Task brief –
Exclude all pictures, then restate the entries below word for word.

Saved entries
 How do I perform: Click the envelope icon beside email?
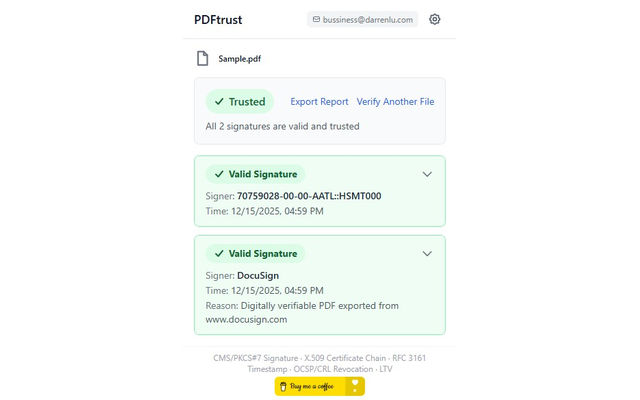(x=316, y=19)
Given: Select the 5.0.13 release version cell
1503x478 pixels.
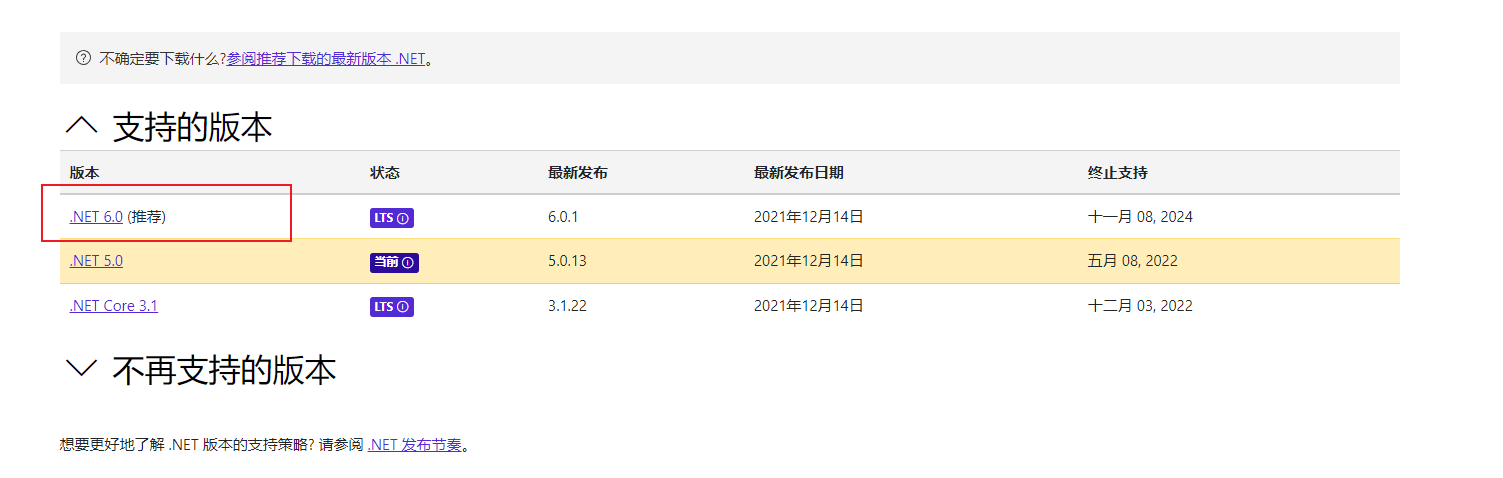Looking at the screenshot, I should pos(567,261).
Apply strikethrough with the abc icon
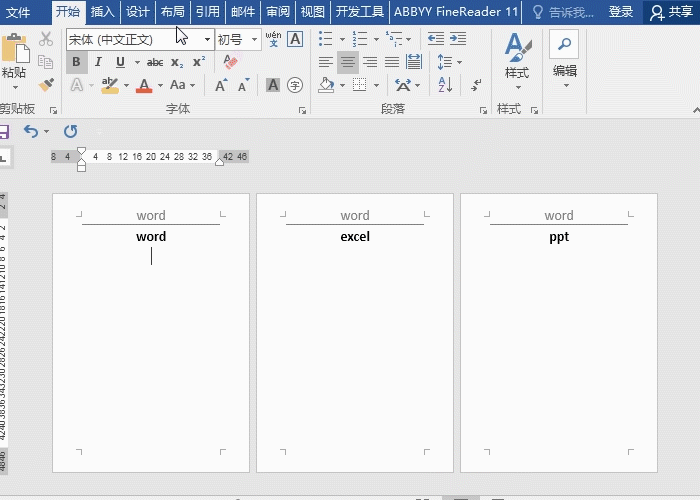This screenshot has height=500, width=700. click(155, 62)
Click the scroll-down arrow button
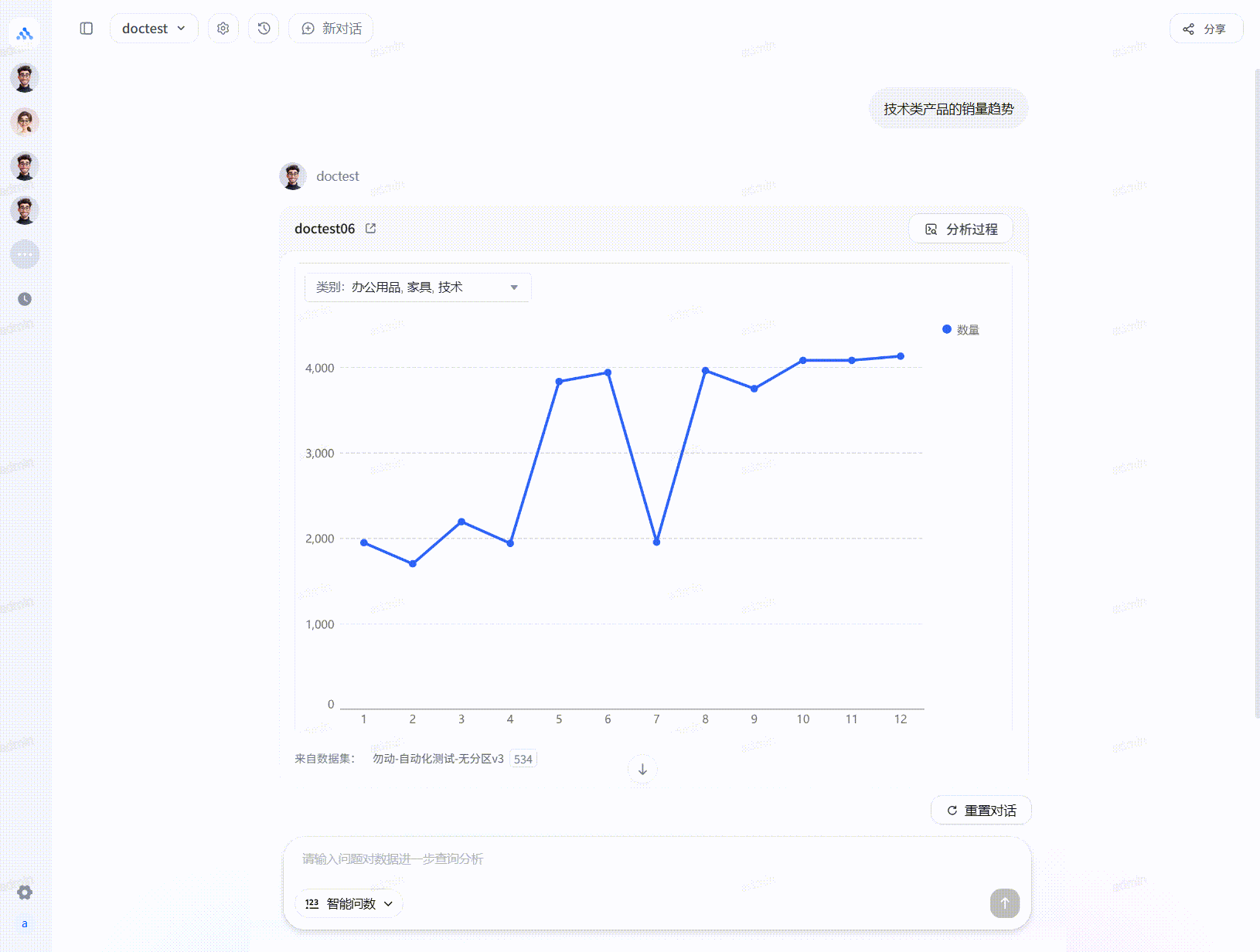The height and width of the screenshot is (952, 1260). coord(642,770)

Exercise response –
 How do I perform: Click the envelope icon beside email?
(x=316, y=19)
Given: Select the 5.0.13 release version cell
1503x478 pixels.
Looking at the screenshot, I should pos(567,261).
Apply strikethrough with the abc icon
This screenshot has height=500, width=700. click(155, 62)
Click the scroll-down arrow button
The height and width of the screenshot is (952, 1260). coord(642,770)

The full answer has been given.